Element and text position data

··········

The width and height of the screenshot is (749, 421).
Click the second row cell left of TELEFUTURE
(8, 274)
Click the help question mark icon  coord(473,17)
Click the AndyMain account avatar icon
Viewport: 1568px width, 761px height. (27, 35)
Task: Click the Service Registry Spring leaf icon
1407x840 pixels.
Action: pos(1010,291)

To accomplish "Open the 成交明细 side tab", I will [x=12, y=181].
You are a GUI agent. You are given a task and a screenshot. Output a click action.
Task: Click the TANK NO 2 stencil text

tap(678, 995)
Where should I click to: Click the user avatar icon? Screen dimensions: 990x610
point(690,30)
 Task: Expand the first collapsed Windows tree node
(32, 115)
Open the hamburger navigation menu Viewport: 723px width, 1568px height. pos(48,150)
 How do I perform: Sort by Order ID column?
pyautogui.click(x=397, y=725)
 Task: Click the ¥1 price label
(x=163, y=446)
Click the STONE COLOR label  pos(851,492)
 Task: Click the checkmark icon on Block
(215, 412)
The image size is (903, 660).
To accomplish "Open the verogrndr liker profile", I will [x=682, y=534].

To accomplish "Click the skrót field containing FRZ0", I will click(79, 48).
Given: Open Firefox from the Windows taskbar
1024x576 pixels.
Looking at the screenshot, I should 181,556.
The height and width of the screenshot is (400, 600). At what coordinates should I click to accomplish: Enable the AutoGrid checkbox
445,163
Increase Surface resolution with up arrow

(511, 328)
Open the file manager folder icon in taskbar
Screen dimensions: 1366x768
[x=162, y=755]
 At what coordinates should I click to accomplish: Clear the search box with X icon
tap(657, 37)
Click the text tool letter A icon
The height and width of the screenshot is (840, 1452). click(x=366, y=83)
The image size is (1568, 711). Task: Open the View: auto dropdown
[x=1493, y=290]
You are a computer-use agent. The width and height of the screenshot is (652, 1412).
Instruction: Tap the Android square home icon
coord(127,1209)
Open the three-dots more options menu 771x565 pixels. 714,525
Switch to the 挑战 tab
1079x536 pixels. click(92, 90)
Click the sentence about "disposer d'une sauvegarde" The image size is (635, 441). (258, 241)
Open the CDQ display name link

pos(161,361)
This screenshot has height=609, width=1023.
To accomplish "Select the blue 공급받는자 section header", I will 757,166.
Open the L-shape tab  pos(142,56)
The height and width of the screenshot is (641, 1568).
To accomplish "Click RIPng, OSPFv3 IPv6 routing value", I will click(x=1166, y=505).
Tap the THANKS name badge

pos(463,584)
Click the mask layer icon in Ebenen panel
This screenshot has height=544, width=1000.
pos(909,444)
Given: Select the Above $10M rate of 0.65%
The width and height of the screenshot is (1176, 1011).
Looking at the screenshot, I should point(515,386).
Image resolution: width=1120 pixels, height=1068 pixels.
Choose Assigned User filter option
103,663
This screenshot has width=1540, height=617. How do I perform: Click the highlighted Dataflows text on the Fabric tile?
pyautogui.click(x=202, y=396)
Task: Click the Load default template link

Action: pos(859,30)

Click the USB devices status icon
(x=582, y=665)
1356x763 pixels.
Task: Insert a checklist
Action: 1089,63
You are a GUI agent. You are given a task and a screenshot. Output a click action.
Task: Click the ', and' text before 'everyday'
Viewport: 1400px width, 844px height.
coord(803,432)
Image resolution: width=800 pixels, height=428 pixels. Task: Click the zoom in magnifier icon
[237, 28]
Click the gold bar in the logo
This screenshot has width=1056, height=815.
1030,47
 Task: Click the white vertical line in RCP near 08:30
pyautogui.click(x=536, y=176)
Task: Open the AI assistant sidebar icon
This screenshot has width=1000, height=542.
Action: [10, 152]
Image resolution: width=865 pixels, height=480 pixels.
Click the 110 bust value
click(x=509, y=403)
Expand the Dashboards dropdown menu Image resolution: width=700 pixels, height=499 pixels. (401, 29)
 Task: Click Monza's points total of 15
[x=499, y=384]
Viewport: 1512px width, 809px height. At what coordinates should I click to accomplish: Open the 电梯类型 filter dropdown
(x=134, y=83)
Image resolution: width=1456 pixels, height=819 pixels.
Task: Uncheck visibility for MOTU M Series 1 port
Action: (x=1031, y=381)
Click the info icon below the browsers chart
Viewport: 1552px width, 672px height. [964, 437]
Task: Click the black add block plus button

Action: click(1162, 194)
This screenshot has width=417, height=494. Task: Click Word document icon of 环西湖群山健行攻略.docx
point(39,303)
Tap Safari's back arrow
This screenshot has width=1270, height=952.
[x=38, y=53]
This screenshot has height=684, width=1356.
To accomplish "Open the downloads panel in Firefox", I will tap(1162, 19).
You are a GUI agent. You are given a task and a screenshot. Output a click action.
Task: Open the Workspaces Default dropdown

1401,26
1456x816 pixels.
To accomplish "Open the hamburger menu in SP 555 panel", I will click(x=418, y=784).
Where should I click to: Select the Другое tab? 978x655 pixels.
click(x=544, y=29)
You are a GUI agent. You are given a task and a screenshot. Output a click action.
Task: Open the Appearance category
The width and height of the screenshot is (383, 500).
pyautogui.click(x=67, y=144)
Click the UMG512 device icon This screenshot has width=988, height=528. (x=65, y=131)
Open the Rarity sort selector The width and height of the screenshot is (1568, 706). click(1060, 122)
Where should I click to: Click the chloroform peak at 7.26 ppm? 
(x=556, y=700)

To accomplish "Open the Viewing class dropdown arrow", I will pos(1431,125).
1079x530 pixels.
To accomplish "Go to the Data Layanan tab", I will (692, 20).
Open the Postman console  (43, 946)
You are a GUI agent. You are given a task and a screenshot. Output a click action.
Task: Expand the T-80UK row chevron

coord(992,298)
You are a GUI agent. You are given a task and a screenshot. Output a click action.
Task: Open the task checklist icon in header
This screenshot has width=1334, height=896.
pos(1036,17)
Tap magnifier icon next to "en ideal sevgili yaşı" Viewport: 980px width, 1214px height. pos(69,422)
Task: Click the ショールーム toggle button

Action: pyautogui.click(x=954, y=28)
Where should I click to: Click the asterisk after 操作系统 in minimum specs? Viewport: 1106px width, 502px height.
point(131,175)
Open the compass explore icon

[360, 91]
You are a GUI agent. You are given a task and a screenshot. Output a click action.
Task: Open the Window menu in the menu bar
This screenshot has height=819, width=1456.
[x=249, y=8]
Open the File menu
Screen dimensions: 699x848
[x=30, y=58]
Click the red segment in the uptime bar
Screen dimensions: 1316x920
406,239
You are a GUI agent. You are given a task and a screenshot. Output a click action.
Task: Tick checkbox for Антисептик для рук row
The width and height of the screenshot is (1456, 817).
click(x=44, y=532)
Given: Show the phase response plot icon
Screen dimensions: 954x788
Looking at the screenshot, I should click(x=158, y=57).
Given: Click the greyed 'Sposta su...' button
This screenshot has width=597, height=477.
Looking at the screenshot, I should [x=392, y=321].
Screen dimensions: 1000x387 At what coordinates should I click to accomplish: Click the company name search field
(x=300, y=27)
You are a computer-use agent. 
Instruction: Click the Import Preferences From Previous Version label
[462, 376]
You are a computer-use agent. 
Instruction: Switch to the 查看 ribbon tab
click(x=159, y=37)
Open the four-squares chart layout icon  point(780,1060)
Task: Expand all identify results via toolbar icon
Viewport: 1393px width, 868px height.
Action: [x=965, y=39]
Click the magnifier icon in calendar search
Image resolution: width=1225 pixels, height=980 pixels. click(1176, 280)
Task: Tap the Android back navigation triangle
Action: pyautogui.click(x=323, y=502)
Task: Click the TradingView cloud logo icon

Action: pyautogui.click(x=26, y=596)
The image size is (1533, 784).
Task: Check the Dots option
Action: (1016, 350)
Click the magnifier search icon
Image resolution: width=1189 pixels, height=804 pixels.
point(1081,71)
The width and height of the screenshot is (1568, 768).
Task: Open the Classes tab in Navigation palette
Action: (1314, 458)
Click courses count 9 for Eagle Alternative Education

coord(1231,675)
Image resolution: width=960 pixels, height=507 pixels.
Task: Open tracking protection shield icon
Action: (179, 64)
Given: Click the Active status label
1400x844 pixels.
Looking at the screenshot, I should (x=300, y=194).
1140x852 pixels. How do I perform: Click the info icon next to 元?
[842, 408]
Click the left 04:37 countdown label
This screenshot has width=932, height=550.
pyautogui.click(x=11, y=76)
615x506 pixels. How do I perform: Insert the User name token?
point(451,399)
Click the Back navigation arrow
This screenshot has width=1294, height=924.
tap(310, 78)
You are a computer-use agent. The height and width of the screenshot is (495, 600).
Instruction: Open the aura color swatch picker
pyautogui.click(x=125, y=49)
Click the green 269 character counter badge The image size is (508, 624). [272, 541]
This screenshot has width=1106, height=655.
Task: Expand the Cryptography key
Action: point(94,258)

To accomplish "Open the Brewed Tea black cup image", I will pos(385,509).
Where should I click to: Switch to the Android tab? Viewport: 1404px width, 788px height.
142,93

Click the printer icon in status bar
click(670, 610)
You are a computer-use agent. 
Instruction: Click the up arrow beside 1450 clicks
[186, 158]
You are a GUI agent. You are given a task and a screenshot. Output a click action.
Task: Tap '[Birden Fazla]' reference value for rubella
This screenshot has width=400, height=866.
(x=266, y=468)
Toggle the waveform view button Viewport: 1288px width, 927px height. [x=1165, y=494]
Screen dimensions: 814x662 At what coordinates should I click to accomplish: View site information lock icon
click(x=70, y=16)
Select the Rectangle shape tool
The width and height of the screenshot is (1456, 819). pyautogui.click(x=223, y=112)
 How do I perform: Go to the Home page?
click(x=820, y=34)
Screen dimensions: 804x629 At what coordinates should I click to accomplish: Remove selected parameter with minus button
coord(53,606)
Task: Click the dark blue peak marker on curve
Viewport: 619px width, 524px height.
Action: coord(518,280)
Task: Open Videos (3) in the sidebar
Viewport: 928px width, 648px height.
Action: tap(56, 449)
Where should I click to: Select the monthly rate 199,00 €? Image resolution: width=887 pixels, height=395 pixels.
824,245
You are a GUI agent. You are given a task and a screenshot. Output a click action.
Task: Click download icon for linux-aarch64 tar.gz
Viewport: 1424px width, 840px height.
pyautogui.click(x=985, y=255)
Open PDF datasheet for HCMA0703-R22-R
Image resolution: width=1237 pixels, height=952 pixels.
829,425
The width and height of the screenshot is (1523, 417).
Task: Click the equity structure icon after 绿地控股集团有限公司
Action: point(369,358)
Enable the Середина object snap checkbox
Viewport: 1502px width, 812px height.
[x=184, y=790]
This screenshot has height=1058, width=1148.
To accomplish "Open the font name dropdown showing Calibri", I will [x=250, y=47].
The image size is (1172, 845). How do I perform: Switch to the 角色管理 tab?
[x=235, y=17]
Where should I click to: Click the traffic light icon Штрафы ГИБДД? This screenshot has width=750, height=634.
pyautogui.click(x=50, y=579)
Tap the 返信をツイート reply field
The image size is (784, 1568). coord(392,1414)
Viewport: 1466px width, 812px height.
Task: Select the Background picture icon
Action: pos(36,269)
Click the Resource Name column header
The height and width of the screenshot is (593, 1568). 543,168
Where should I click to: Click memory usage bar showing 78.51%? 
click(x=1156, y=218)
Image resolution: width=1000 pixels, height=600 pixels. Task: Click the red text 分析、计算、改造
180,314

··········

EXERCISE OBJECTIVE:
Recast the part of the listing that opens with the line containing "Click the text tool letter A icon" and closes with the line containing "pos(161,361)" as a Markdown table with the columns Row and Line. Give each non-blank line its own numbered row and skip blank lines.

ANSWER TO THIS PROBLEM:
| Row | Line |
|---|---|
| 1 | Click the text tool letter A icon |
| 2 | The height and width of the screenshot is (840, 1452). click(x=366, y=83) |
| 3 | The image size is (1568, 711). Task: Open the View: auto dropdown |
| 4 | [x=1493, y=290] |
| 5 | You are a computer-use agent. The width and height of the screenshot is (652, 1412). |
| 6 | Instruction: Tap the Android square home icon |
| 7 | coord(127,1209) |
| 8 | Open the three-dots more options menu 771x565 pixels. 714,525 |
| 9 | Switch to the 挑战 tab |
| 10 | 1079x536 pixels. click(92, 90) |
| 11 | Click the sentence about "disposer d'une sauvegarde" The image size is (635, 441). (258, 241) |
| 12 | Open the CDQ display name link |
| 13 | pos(161,361) |